Actin dynamics during tumor cell dissemination

Abstract

The actin cytoskeleton is a dynamic network that regulates cellular behavior from development to disease. By rearranging the actin cytoskeleton, cells are capable of migrating and invading during developmental processes; however, many of these cellular properties are hijacked by cancer cells to escape primary tumors and disseminate to distant organs in the body. In this review article, we highlight recent work describing how cancer cells regulate the actin cytoskeleton to achieve efficient invasion and metastatic colonization. We also review new imaging technologies that are capable of revealing the complex architecture and regulation of the actin cytoskeleton during motility and invasion of tumor cells.

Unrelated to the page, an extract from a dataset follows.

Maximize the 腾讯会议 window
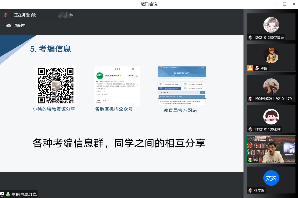Screen dimensions: 298x198 [285, 4]
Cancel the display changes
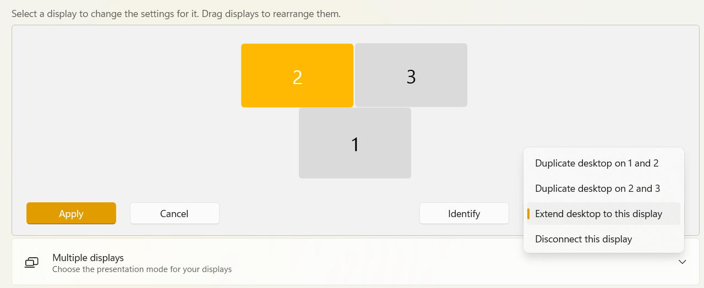Image resolution: width=704 pixels, height=288 pixels. click(x=174, y=213)
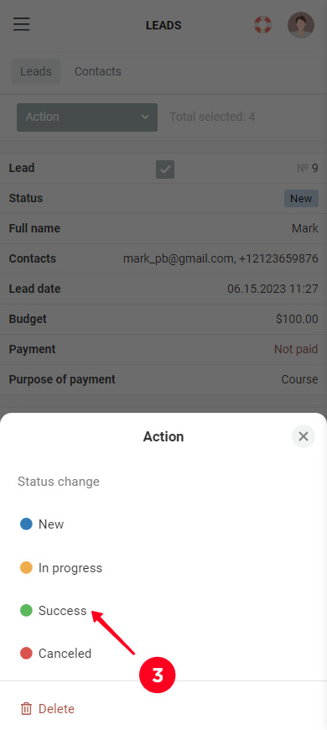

Keywords: Actin cytoskeleton; Cancer cell motility and dissemination; Tumor microenvironment.

Fig. 1

Invasion-metastasis cascade. Primary tumors have a complex tumor microenvironment (e.g., immune cells, cancer-associated fibroblasts, the extracellular matrix) that plays a dynamic role in affecting tumor cell dissemination and how tumor cells intravasate into the vasculature (1), disseminate through the circulatory system (2), extravasate out of the vasculature (3), and colonize distant organs (4).

Fig. 2

Cell motility cycle. Upon integrating signaling cues, a resting cell can form lamellipodia, or protrusive actin-rich structures, and adhere to the substrata with nascent adhesions. In order for the cell body to translocate, the cell experiences contractile tension and rear detachment through de-adhesion.

Fig. 3

Tumor cell in a 3D context. In the tumor microenvironment, cancer cells encounter a complex extracellular matrix, and are capable of forming different types of protrusive structures, including pseudopodia.

Fig. 4

Intravital imaging of a melanoma xenograft. Two-photon imaging of tumor cells (in green) and second harmonic generation of fibrillar collagen (in blue). (A) Yellow arrow points to a single cell moving over time (indicated above each panel). (B) Example of streaming motility; yellow arrows point to cancer cells following each other, and red arrow points to another cell type in the tumor microenvironment moving within the multicellular stream. Scale Bar: 10μm. SK-Mel-147 GFP-labeled melanoma cells were injected subcutaneously in 6-week old female nude mice and tumors were allowed to grow up to 1cm³. Intravital imaging of the primary tumor was performed as in Patsialou et al. (2013) and collagen fibers were visualized by second harmonic generation. Images were acquired every 2min for 30min, with a step-size of 5μm.

Fig. 5

dSTORM image of a breast cancer cell. (Left panel): Widefield image of a cancer cell on gelatin matrix. F-actin in blue, cortactin in red. (Middle panel): dSTORM image of the same cancer cell. Top and bottom inset #1 (yellow box): Widefield and dSTORM of a lamellipodia structure. Top and bottom inset #2 (green box): Widefield and dSTORM showing spatial distribution of F-actin and cortactin in an invadopodia structure. Left and middle panel, scale bar: 10μm. Insets, scale bar: 1μm. Data acquisition for dSTORM was carried out on the Nanoimager S (Oxford NanoImaging, ONI, Oxford, UK). Signals from Alexa 647 and Alexa 488 were recorded sequentially for 10,000 frames each. Localization and image rendering were performed in the NimOS v1.4 software, and the final reconstruction displayed in a precision mode.